- [Stated problem 1]:
Answer these questions from the passage on Solr indexing:
(a) What record limit for Solr items does the passage mention?
(b) Which qualifiers are not indexed for search by default?
(c) What two methods does it give for minimizing the index size?

For small data sets, which are common when using our Docker solution, the number of Solr items is unlikely to approach the 2-billion-record limit. In most cases, reducing the number of indexed items is unnecessary, and full indexing of all possible qualifiers is feasible without issue.

Note

By default, annotation and marker qualifiers that can be parsed as a number are not indexed for search.

If your data set contains hundreds of map sets and the features have multiple qualifiers, it makes sense to limit the indexed objects. To minimize the index size, you can use two methods:

  • mask some of the tracks from indexing.
  • specify qualifiers that must be ignored or indexed by providing QualifierFilters.

- [Supplied records]:
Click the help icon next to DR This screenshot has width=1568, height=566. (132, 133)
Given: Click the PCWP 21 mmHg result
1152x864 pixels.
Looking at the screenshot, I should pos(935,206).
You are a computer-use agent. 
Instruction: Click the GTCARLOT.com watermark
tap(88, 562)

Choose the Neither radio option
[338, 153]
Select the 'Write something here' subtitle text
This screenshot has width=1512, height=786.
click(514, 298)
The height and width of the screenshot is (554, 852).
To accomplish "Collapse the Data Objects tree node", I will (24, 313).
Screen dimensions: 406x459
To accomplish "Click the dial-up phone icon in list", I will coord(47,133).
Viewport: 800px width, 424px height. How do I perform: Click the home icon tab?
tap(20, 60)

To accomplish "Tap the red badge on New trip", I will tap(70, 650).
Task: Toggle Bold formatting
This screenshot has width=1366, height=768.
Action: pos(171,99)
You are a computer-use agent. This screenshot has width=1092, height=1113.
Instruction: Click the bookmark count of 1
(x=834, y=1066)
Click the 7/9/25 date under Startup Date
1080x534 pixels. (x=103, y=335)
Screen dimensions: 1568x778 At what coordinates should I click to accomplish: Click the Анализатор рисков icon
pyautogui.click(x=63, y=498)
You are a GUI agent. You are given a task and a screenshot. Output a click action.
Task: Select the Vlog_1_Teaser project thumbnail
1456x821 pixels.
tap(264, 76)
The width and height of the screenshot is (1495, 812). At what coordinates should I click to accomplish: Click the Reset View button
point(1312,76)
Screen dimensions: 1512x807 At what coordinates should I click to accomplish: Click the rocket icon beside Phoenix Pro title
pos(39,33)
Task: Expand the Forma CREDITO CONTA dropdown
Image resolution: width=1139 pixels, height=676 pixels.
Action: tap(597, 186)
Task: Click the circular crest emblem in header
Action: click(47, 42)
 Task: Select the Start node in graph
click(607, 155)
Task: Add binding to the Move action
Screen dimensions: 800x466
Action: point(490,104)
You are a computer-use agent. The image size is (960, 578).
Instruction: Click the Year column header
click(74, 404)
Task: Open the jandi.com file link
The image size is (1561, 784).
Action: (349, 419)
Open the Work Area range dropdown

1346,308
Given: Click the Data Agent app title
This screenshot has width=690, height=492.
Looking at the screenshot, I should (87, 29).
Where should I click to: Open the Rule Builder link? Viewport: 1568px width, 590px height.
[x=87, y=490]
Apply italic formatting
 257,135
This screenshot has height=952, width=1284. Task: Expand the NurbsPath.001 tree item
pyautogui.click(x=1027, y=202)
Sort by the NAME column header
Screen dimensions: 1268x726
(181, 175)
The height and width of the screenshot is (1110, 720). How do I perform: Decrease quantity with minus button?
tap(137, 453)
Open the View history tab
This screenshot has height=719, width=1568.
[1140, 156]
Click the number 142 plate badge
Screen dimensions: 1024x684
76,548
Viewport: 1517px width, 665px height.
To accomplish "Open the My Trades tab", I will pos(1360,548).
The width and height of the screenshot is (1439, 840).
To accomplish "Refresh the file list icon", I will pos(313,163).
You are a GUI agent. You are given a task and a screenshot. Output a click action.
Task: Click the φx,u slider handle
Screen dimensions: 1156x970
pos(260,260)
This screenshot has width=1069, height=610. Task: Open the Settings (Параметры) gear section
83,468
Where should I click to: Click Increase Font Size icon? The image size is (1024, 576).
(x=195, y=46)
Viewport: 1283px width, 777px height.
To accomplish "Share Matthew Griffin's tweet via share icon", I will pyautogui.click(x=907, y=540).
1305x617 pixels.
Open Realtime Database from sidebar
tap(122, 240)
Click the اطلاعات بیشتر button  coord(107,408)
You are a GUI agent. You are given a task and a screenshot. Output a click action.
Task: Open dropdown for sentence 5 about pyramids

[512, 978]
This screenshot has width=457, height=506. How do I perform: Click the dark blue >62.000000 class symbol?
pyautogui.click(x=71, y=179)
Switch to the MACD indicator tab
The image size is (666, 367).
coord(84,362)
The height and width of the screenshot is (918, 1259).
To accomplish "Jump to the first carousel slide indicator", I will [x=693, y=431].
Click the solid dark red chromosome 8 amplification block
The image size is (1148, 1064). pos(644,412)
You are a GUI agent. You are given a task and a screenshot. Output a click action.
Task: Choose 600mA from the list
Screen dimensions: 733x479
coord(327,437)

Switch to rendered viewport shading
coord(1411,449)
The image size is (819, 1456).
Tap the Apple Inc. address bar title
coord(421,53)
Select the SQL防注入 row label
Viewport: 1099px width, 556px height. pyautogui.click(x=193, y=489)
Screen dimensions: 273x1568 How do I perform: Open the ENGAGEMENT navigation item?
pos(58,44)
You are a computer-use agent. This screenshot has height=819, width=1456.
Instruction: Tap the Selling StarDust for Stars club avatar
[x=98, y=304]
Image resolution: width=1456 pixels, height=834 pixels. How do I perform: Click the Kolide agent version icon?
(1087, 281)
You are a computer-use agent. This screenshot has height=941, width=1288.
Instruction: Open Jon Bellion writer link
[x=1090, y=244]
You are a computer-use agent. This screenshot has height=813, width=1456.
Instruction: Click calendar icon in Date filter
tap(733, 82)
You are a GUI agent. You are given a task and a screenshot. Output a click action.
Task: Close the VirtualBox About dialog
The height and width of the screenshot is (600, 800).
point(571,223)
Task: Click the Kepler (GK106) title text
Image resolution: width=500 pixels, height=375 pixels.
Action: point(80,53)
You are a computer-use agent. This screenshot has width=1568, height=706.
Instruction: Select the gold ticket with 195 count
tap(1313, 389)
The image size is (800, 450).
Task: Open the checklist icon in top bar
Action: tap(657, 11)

- [Stated problem 2]: Retype the rows starting at the row that contains "The width and height of the screenshot is (1439, 840)." and ending at the row that contains "pos(260,260)".

- [Correct result 1]:
(a) A 2-billion-record limit.
(b) Annotation and marker qualifiers that can be parsed as a number.
(c) Masking some of the tracks from indexing, and specifying qualifiers that must be ignored or indexed by providing QualifierFilters.

- [Correct result 2]:
The width and height of the screenshot is (1439, 840).
To accomplish "Refresh the file list icon", I will pos(313,163).
You are a GUI agent. You are given a task and a screenshot. Output a click action.
Task: Click the φx,u slider handle
Screen dimensions: 1156x970
pos(260,260)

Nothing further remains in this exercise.